That vote has not yet happened. And that’s OK, one commissioner said at a meeting Friday, because the commission first needs to answer a very basic question: What does it want to accomplish?
“If we don't wrap our mind around that and have consensus there, we're going to miss the mark,” said DJ Mitchell, BNSF Railway’s assistant vice president for passenger operations.
That requires less technical analysis and more policy discussions about how a Front Range rail line would fit into the region’s future, he said.
A new rail line could achieve different things. Should it primarily be an alternative for rush-hour commuters on Interstate 25? Should it connect the region’s densest commercial centers, or park-and-rides where land is cheaper? How would it fit in with the existing transportation network? Answers to questions like that would inform the technical side, like how frequently trains should run and how much new infrastructure is needed.
Mitchell said he’s seen other efforts to build large infrastructure projects run into trouble when leaders made premature promises to the public.
[ Related: Longmont City council on board with proposed passenger rail line ]
“People were optimistic. They thought they could get through a process a lot quicker than turned out to be true. They didn't know enough about the details to clearly understand where some of the landmines were,” Mitchell said. “So they made promises to folks respective to timelines and costs that could not be delivered. And then it cast a shadow on the entire effort."

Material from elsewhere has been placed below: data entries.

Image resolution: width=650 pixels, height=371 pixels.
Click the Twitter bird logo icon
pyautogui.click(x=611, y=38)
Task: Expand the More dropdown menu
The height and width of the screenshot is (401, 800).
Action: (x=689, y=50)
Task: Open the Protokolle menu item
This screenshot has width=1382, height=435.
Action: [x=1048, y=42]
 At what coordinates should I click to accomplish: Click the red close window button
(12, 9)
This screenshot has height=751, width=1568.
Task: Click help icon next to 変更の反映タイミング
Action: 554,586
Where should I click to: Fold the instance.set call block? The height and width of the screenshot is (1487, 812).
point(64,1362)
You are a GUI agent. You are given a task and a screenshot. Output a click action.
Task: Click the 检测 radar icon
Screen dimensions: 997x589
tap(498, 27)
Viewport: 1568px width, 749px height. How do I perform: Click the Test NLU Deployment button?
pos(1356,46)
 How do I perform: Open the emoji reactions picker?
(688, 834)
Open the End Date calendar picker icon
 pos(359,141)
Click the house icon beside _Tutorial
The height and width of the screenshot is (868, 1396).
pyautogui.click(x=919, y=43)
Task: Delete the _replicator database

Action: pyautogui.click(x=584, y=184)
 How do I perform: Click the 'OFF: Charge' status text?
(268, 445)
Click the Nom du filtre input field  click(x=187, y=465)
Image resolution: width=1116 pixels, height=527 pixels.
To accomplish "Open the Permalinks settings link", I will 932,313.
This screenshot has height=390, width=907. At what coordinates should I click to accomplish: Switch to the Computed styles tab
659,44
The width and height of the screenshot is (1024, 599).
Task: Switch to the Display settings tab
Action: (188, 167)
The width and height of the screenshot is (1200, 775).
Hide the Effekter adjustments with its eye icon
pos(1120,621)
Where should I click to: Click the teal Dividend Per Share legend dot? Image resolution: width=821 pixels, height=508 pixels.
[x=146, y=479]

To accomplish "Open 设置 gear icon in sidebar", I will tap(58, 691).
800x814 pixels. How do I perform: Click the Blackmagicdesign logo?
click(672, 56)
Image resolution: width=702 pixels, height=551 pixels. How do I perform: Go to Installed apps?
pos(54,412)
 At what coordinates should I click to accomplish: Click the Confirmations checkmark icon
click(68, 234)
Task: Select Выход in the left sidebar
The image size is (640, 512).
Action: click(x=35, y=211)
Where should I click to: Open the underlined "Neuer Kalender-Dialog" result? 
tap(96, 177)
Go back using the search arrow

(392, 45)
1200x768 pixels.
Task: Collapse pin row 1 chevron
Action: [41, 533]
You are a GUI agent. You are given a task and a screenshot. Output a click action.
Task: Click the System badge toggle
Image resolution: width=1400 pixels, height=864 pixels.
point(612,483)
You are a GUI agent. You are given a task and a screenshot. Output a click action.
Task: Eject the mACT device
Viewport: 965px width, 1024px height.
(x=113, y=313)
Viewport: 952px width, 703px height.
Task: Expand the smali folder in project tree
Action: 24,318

Though Mitchell did not mention it specifically, that exact scenario has played out in the Denver area over the last decade and a half.
The Regional Transportation District does not have enough money to finish all of its 2004 FasTracks plan to build more than a hundred miles of light and commuter rail lines, including an extension of the B Line to Boulder and Longmont. That’s led to intense political pressure on the agency from prominent politicians including Gov. Jared Polis and U.S. Rep. Joe Neguse.
"I think, to some extent, that's what DJ was commenting on,” said Jim Souby, president of the Colorado Rail Passenger Association and chair of the Southwest Chief and Front Range Passenger Rail Commission.
[ Related: Polis urges RTD officials to complete Northwest Rail line by 2025 ]
Mitchell’s company, BNSF Railway, owns some of the track that could be used for a Front Range passenger rail line, including the track RTD intended to use for its B Line. In 2011, the railway told RTD it would cost $535 million to use that line — much more than RTD had anticipated. A key reason why, a BNSF executive told The Denver Post in 2012, was the 55 one-way trips a day RTD has planned — a number high enough to cause costly disruptions to BNSF’s own operations.
RTD’s failure to complete the FasTracks lines has given some politicians pause on the Front Range rail project, including the former House Speaker KC Becker. Polis specifically mentioned a potential Front Range rail ballot measure, and the need to keep promises made to voters, when pressuring RTD to finish the line earlier in February.
The two projects could end up being intertwined. One potential route would put Front Range rail through Longmont and Boulder, which could reduce costs for RTD’s B Line. The two parties are discussing formalizing their relationship, possibly through a memorandum of understanding, said Bill Van Meter, RTD’s assistant general manager for planning.
"We recognize we can help the state and Front Range Passenger Rail,” Van Meter said. “And we recognize, in return, that can help us advance our FasTracks priorities."
Collaborating with RTD — and finishing the B Line — is very important to legislative leaders, Souby said.
“I think it’s essential that at least the commission and RTD get our act together and pledge that we’re going to work this out in a way that we both benefit from,” he said.
But, he added, “These aren't problems. These are opportunities.”